The animals are tame, but her stories are wild.
In her new book “Pets and the City: True Tales of a Manhattan House Call Veterinarian,” animal doctor Amy Attas dishes on what she’s learned about the lives of New York’s wealthy and well-known by visiting their homes to care for their four-legged family members.
Attas launched her mobile practice, City Pets, in 1992. Joan Rivers, whom she had impressed with her no-nonsense approach to treating the comedian’s Yorkie, Spike, at Park East Animal Hospital, was her first client.
Other notables, including Billy Joel, Elton John, Paul McCartney, Wayne Gretzky, Erica Jong and Steve Martin, followed.
One night in the early 2000s, the vet got a call from Cher — Rivers had recommended her — who was on a plane from Italy with a stray dog she’d adopted there, named Pippo.
Attas diagnosed him with mange, gave him with an injection and warned that the dog’s skin condition was very contagious.
Cher was aghast.
“Well, that explains it. Does the rash on humans look like this?” the superstar exclaimed as she flung open her robe to show, Attas writes, “her iconic body in its naked entirety.”
Other clients revealed themselves to Attas in different ways.
Twice a week, she would give a cat named Sophie a medicated bath, sometimes letting herself into the multi-million dollar apartment on East End Avenue where the pet lived.
One day, when she went to retrieve Sophie from the cat’s favorite hiding place under a bed, she found her client’s husband in the sheets with another woman. She felt obligated to tell the wife, a down-to-earth mother-of-two who was one of her best customers.
“It was a really, really awful experience,” said Attas, who has caught clients in affairs at least a half a dozen times over the decades. “It’s happened more times than I ever wished it would have.”
She’s learned that the rich play by different rules. Billionaire oil heir Gordon Getty and his late wife Ann once summoned her to their apartment to vaccinate their cats before they moved to London.
She advised the Gettys that the international move would require complicated paperwork and a quarantine, but Ann said it wasn’t a problem. They were flying private — and their jet had a bedroom they could lock the cat in to avoid immigration officials.
Despite clients’ wealth, payment can be an issue.
---
In the text about the Manhattan house call veterinarian, who was Amy Attas's first client at City Pets? The material that comes after this text is separate from it.

RECORDS:
---
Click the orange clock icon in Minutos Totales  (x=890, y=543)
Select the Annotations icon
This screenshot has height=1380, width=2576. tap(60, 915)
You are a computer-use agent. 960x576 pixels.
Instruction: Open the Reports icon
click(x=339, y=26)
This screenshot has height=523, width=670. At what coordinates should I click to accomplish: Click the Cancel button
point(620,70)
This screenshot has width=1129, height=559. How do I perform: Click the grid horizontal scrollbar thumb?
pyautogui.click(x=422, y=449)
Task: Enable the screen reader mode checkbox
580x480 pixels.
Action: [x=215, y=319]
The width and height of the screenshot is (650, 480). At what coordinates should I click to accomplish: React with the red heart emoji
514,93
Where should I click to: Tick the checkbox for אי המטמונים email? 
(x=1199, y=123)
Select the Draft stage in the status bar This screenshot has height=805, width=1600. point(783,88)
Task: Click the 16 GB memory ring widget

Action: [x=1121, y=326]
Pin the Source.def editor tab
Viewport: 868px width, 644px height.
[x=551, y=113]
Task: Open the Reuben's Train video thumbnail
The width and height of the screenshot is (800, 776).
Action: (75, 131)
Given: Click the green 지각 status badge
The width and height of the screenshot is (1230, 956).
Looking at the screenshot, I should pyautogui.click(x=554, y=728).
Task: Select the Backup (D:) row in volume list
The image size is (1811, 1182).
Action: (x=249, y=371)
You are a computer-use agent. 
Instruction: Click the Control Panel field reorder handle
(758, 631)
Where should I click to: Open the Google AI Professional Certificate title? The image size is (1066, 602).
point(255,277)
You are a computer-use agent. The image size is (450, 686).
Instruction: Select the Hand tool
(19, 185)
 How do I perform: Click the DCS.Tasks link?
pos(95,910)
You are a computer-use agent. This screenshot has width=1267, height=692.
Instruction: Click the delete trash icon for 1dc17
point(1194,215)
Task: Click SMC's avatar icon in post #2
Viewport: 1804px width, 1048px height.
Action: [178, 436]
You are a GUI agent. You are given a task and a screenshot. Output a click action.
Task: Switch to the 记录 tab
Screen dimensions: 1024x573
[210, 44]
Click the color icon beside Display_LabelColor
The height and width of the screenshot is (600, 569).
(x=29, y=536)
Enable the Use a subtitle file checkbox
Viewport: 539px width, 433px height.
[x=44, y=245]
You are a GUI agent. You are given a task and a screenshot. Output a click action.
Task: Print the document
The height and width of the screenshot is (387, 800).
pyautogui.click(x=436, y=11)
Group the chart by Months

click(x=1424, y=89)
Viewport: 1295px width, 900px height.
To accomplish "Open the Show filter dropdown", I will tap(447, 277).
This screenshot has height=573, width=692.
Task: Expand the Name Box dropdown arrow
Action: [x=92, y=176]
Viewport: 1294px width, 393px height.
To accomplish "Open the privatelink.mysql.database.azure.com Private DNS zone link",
---
SOLUTION TO THIS TASK: Joan Rivers was her first client.